Davidar speaks out in his own defence

June 21, 2010 by · 2 Comments 

Because I agree with Alex Good’s comment expressing dissatisfaction with the way ex-Penguin Canada executive David Davidar has been tried and more or less found guilty in the media without having had a chance to provide a defence to the accusations levelled against him, and because I myself have commented previously on only one half of this story, I feel it is incumbent upon me to point to Davidar’s statement of defence, released yesterday through his lawyer, Peter Downard.

Davidar’s statement says that he and ex-colleague Lisa Rundle shared a “consensual, flirtatious relationship that grew out of a close friendship,” and he denies any sexual harassment or wrongdoing. In contrast to Rundle’s statement of claim, filed in court on June 10, which alleges that Davidar “over time became more and more intense with his persistent protestations of lust and desire … and in return she became increasingly disturbed and afraid,” Davidar’s statement insists that Rundle was receptive to his advances, and that she “did nothing to convey to Mr. Davidar that his attention was unwanted.” On the contrary, the statement asserts that whenever Davidar inquired as to whether Rundle “liked the attention he was paying her,” she replied in the affirmative.

Contradicting Rundle’s claim that Davidar bullied his way into her hotel room in Frankfurt last October and forcibly kissed her, yesterday’s statement suggests that Rundle let him into her room voluntarily and acquiesced to his kiss. The statement goes even further, stating that a second kiss occurred in Davidar’s own hotel room the next night, following a dinner the two shared. According to Davidar’s statement, “Ms. Rundle subsequently told Mr. Davidar that she had enjoyed their kisses in Frankfurt, whether or not they were ever repeated.”

The Globe and Mail states that Rundle presented Davidar with a Christmas gift later that year, and goes on:

She went to his office to watch the Australian Open tennis in January of this year, particularly when their favourite player, Roger Federer, was on television. Ms. Rundle then requested a raise, he claims, even though salaries at Penguin were frozen. Instead, he offered her a new job title that justified a $10,000 pay increase, the statement says.

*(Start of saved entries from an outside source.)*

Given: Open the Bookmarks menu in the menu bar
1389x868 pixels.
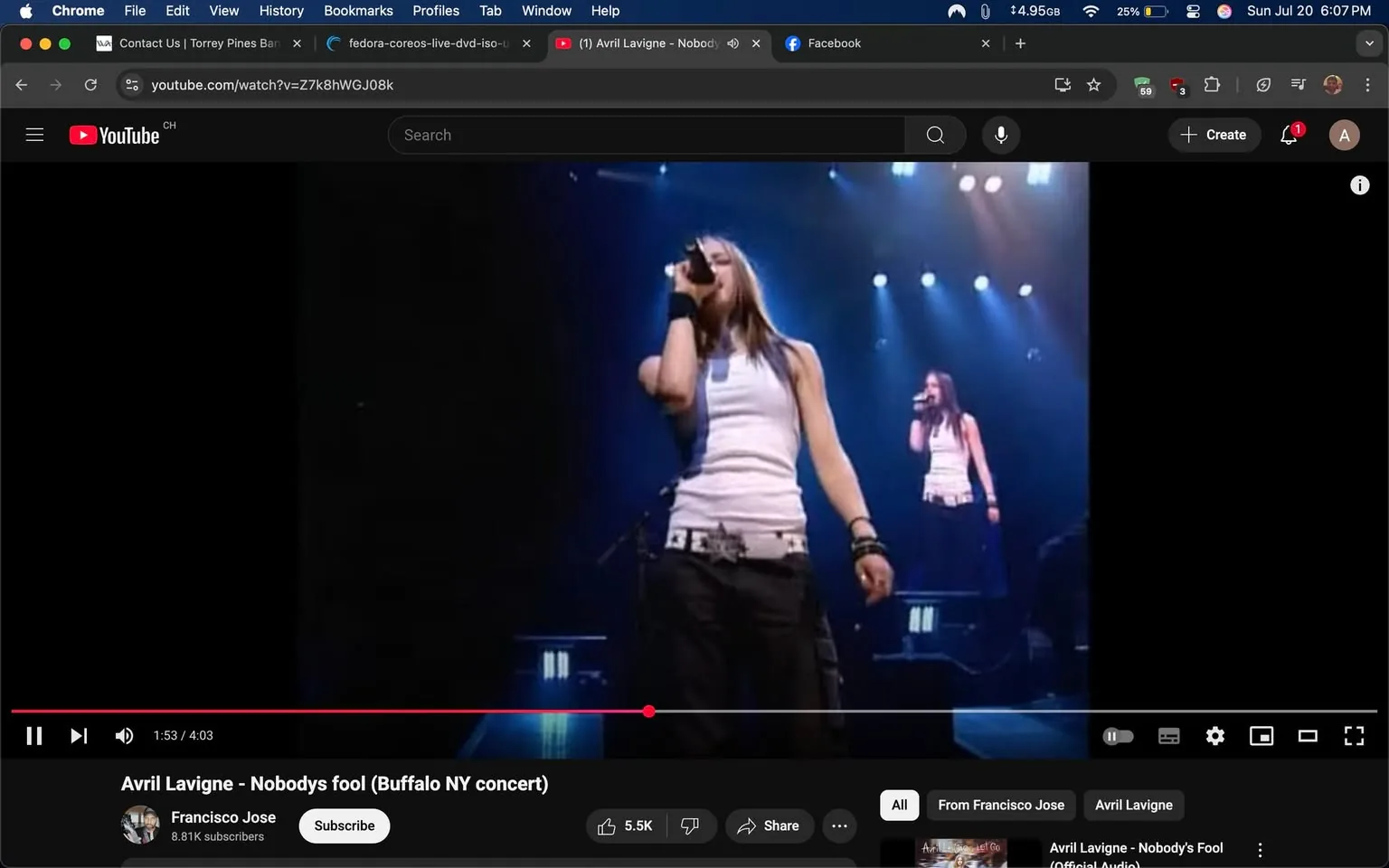Looking at the screenshot, I should [357, 10].
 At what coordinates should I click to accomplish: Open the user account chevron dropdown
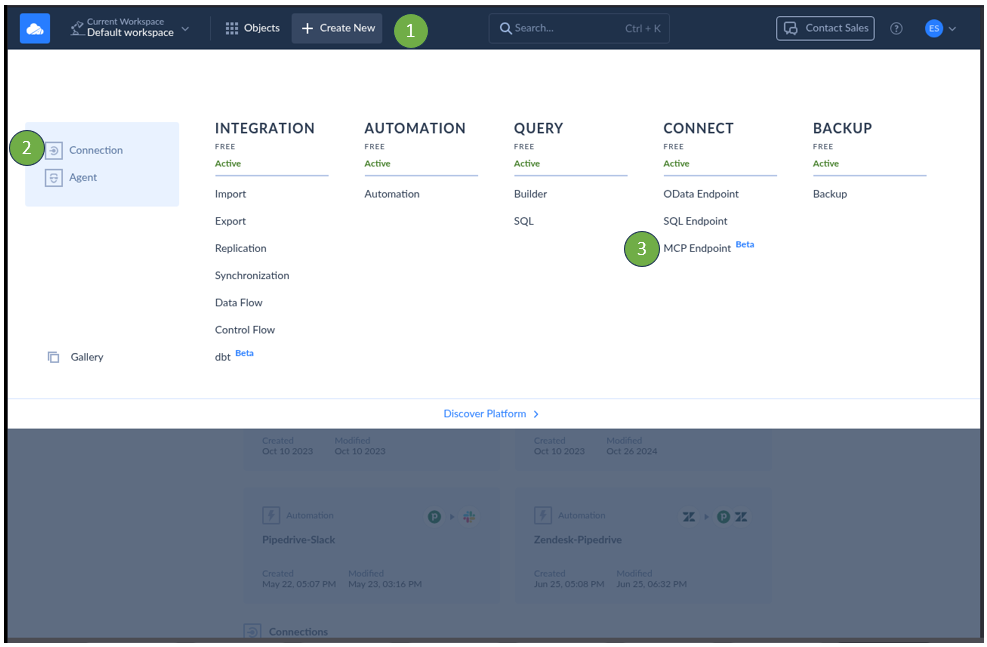(953, 28)
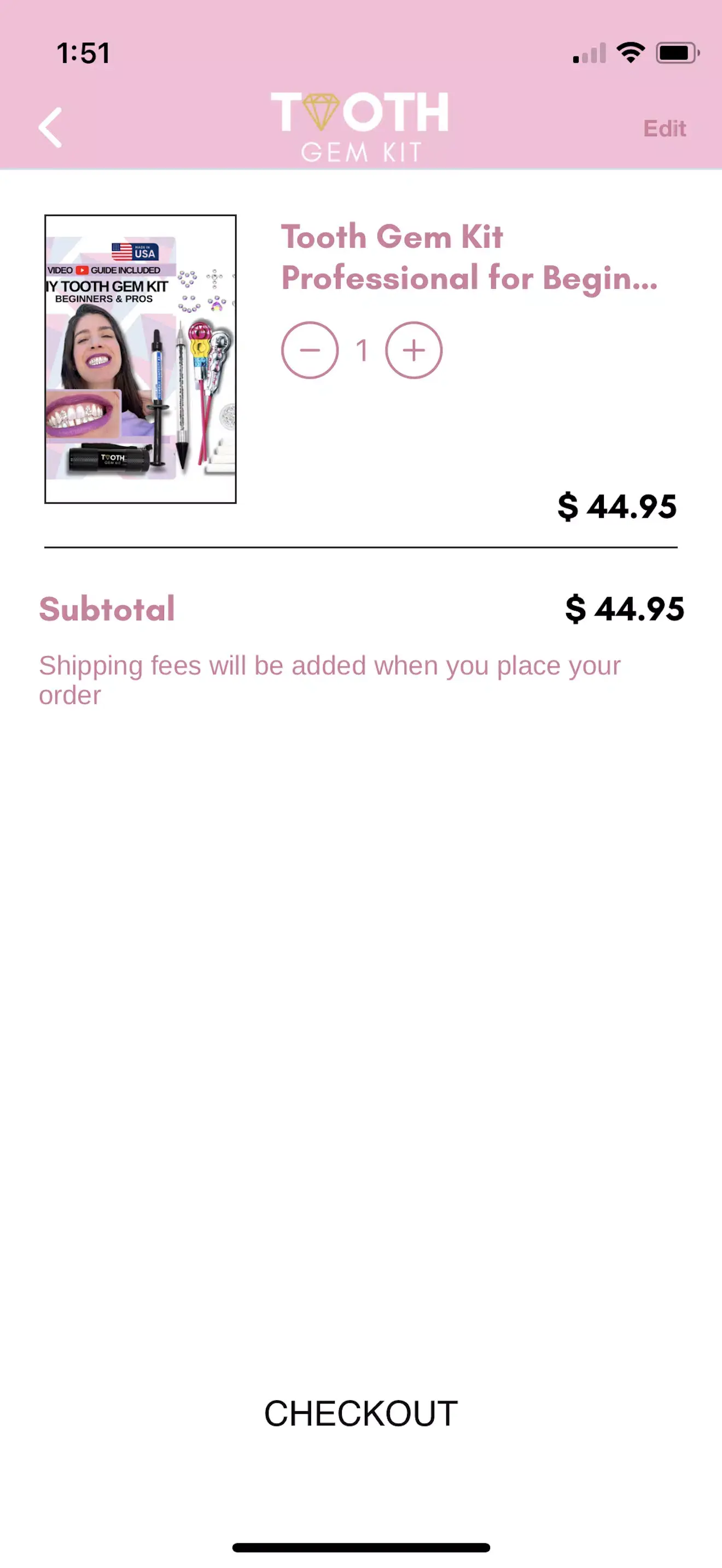
Task: Click the red YouTube icon on the product image
Action: point(81,270)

As for the other ex-Penguin employee who came forward to corroborate Rundle’s claim, Davidar says that Penguin’s human resources department “incorrectly understood” her complaint.

Rundle’s lawyer, Bobbi Olsen, responded to Davidar’s statement yesterday, saying that it “recants and reverses his two prior media assertions, with regard to the nature of his departure from Penguin and of the nature of the friendship with Ms. Rundle. By his own admission, he has lied to the media twice, and to his wife for years. He now asks that his third version of the facts be accepted as the truth. I will not comment further.”

Regardless of how closely Davidar’s statement cleaves to the truth of what actually transpired between him and Rundle, there was an obvious power imbalance that should have set warning bells ringing. Although Canadian law does not prohibit consensual sexual relationships between colleagues, it is not difficult to imagine that if a female subordinate was asked by a male superior (to whom she reports directly) whether his attention was unwanted, she would be loath to answer “yes.” Nevertheless, our justice system is predicated upon the assumption that everyone is innocent until proven guilty, and none of the allegations against Davidar have been tested in court. In the absence of due process, the media circus that has sprung up around this story is testament to our society’s baser instincts, and adds yet another distressing element to this already depressing and dispiriting saga.

Comments

2 Responses to “Davidar speaks out in his own defence”
  1. Alex says:

    OK, now he’s in trouble. I don’t think the “consensual, flirtatious relationship” defence is going to fly. Not when it’s between an employer and an employee.

  2. Kerry Clare says:

    The whole defence was totally gross. Davidar has just convicted himself of being a first degree creep.